Soup’s on at the Hanapepe UCC

HANAPEPE — Manuel and Sharon Cabral are so busy that they cannot open their doors, Gwen Hamabata said on Saturday at the Hanapepe United Church of Christ.

Hamabata was supervising the cooking of the Okinawan Wintermelon Soup, the chores being handled by the Cabrals.

But the soup was just one of three facets of the Hanapepe United Church of Christ fundraiser to help with its community outreach programs.

Pastor Phyllis Meighen said in addition to the Okinawan soup, the church members also worked on 500 pies, 300 apple and 100 each of pumpkin and custard, which were pre-sold and Joe Teshima of ‘Ele‘ele offered plants he grew in his greenhouse to round out the offerings.

“We have a small congregation so there is not much in the budget,” said Joanne Nakashima. “We’re trying to raise $10,000 to do outreach work.”

Nakashima said the Hanapepe United Church of Christ serves up a community meal each Thursday to help the hungry.

“These are not necessarily homeless people,” Nakashima said. “But there are people who just need a little help and being able to enjoy a community meal helps more than just satisfying the hunger.”

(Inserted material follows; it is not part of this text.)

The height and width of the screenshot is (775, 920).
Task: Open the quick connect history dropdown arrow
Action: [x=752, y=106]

She said in addition to the meal served in the church’s social hall, the church offers an Aloha Hour every Sunday following service and, in partnership with other churches in Hanapepe, offer a monthly food distribution.

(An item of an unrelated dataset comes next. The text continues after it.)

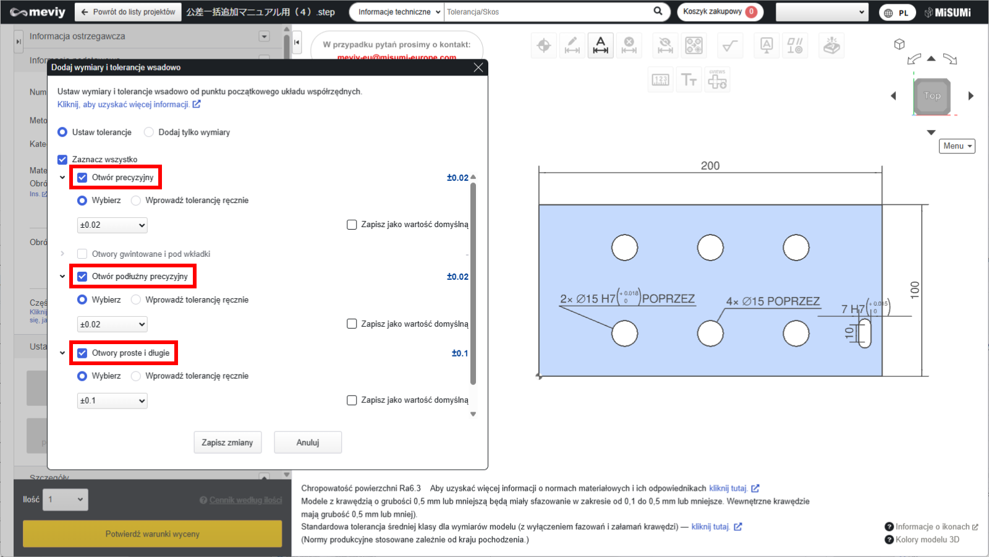Click the Tolerancja/Skos search field

point(547,12)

Nancy Sato headed up the Hanapepe UCC volunteers who worked for four weeks to get ready for the 500 pies.

Meighen said the church started selling home-baked pies as a fundraiser since 1985 and added the soup last year.

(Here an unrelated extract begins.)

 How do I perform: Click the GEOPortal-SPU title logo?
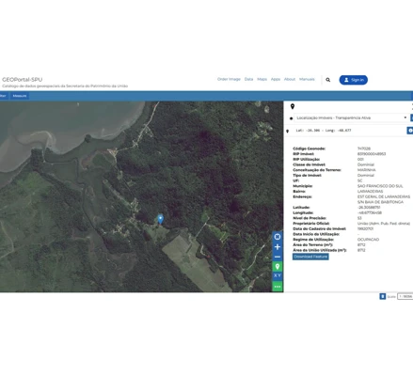[x=22, y=80]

She said the plants, about 800 pots for Saturday’s event, are grown by Teshima who is 92 years old and has been supplying the plants at bargain prices to shoppers for several years.

“He’s 92 and we don’t know how much longer he’ll be doing this so we need to have this event,” the pastor said. “In addition to the plants, which he sells for really good prices, he supplied 17 wintermelons for the soup. If you check the prices at the supermarkets, that is a substantial donation.”

Hamabata, whose mother Sue, the former proprietor of the Green Gardens Restaurant, said last year, the soup ran out in less than an hour, but with 17 melons and the donation of an entire pig, she hoped the supply would last four hours.

“Manuel and Sharon have been doing a good job cooking up the soup,” Hamabata said. “They did a lot of the work in the former Green Gardens location where they are trying to open up Pupus, Etc., but they have been so busy, they’ve already catered three, or four parties with about 300 to 400 people at each one.”

Hamabata said Sharon used to work as a waitress at Green Gardens and wanted to open a business for the longest time.

“The catering is killing us,” Sharon said. “But we love it! When we open, hopefully in November, we’ll have breakfast and lunch — nothing fancy, but pure local; good taste and good price.”